Lechosa, rica y saludable.

Lechosa, originaria de Centro América, en la zona comprendida entre México y Nicaragua, la lechosa (Carica papaya, familia Caricácea) es quizás una de las frutas más conocidas y apetecibles de nuestro país.

Su nombre científico proviene del latín otorgado al higo (Ficus carica) por la semejanza de las hojas de estas dos plantas y papaya es su nombre caribe. Lechoso, su denominación vulgar hace referencia al líquido o látex que segregan sus tallos, hojas y frutos al hacerles una incisión.

En 1535, el cronista Gonzalo Fernández de Oviedo informó a los reyes de España que vio plantaciones de lechosa en la América Central, desde donde se extendió hacia América del Sur.

En Venezuela, la primera referencia la hizo el historiador fray Antonio Caulín en 1760; Alejandro Humboldt la ubica en Aragua y Bolívar en 1880; mientras que el naturalista Carl Appun la cita en el litoral central en 1849.
En nuestro país se cultivan los tipos: cubana, paraguanera, Cartagena, roja y hawaiana, y las siembras se localizan desde el nivel del mar hasta los 1.600 metros de altitud.

Se propaga principalmente por semillas y empiezan a fructificar entre los 12 y 15 meses después de sembrada; producen todo el año si son bien manejadas.

La planta tiene un tronco sin ramas (por lo general, sólo ramifica si su tronco es herido), con una altura de entre 1,8 y 2,5 metros, coronado por un follaje circular provisto de largos pecíolos.

El fruto es una baya ovoide, a veces cilíndrica, con una concha de textura suave de colores verde, amarillo o naranja, que puede llegar a pesar hasta 9 kilos, pero que generalmente no suele pasar de 500 o 600 gramos.

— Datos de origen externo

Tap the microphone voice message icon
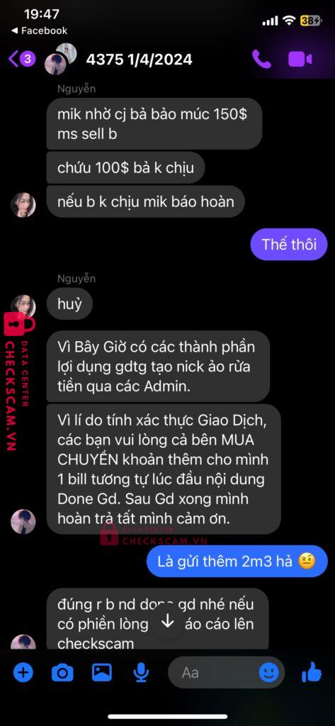The image size is (335, 726). tap(141, 673)
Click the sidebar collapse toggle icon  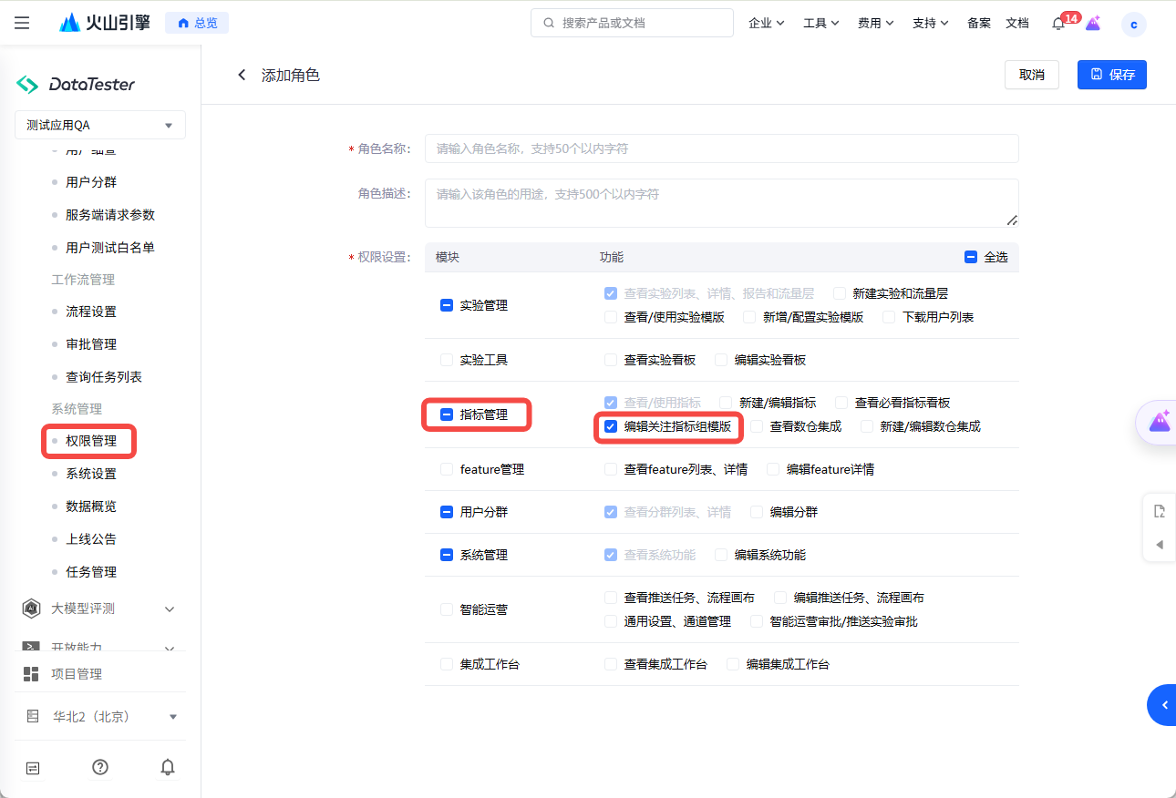point(33,767)
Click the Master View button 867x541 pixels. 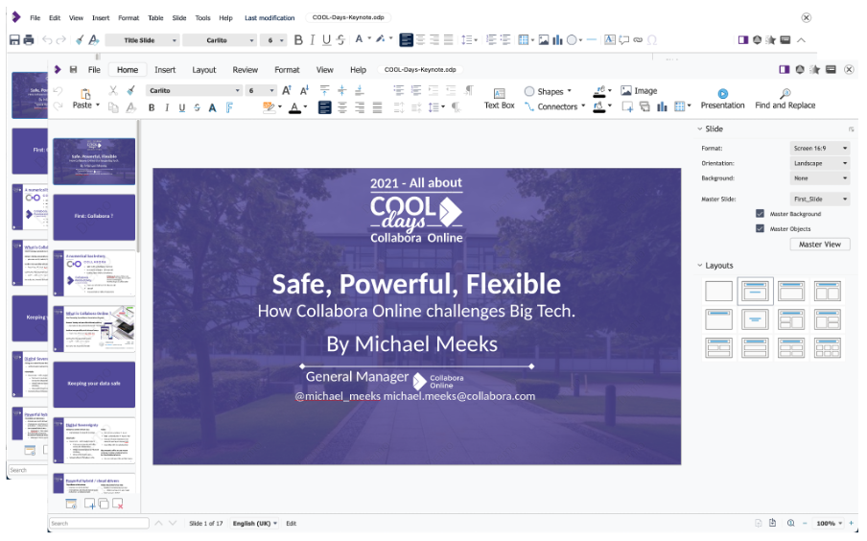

Su interior es anaranjado o rojizo con numerosas semillas redondas de color negro.

Algunos de los beneficios de la lechosa:

La lechosa se propaga principalmente por semillas y empiezan a fructificar entre los 12 y 15 meses después de sembrada; producen todo el año si son bien manejadas.

1. Ayuda a combatir el estreñimiento. El consumo de la papaya ya sea al natural, jugo, batido o como parte de una ensalada, estimula el movimiento o motilidad intestinal del intestino. Además contiene fibra.

2. La Organización Mundial de la Salud, OMS, recomienda tomar 30 gramos de fibra al día para tener un buen tránsito intestinal, evitar problemas de estreñimiento y prevenir complicaciones digestivas.

3. Elimina los parásitos intestinales. Las semillas de la papaya contienen altos niveles de enzimas proteolíticas y una alcaloide llamado carpaina que ha demostrado ser muy eficaz para acabar con los gusanos de los parásitos intestinales y las amebas.

4. Posee un alto contenido de vitamina C. La fruta posee alrededor de 80 miligramos de vitamina C por cada 100 gramos, lo cual equivale a la cantidad que puede aportar una naranja de más de 150 gramos.

5. Esta fruta es amiga de la piel, ya que es una gran fuente de antioxidantes, vitamina C y E, y beta-caroteno. Los altos niveles de estos nutrientes pueden ayudar a proteger la piel contra los radicales libres, las que provocan oxidación, daño celular y envejecimiento muscular.

6. Es buena para los ojos. La fruta contiene carotenoides de luteína y de zeaxantina que pueden proteger contra el desarrollo de cataratas, glaucoma y otras enfermedades oculares.

7. Es una buena fuente de ácido fólico.

8. Mejora el flujo sanguíneo. Los altos niveles de vitamina C y de vitamina E, junto con los antioxidantes como el beta-caroteno y el licopeno de la papaya pueden ayudarnos a reducir la oxidación del colesterol en nuestras arterias.

9. Baja en calorías. Esta fruta suele incluirse en las dietas para adelgazar ya que 100 gramos de esta fruta aportan sólo 30 calorías.

10. Papaya es cicatrizante. Es ideal para tratar inflamaciones, supuraciones de pus, callos, verrugas, granos y otras enfermedades cutáneas.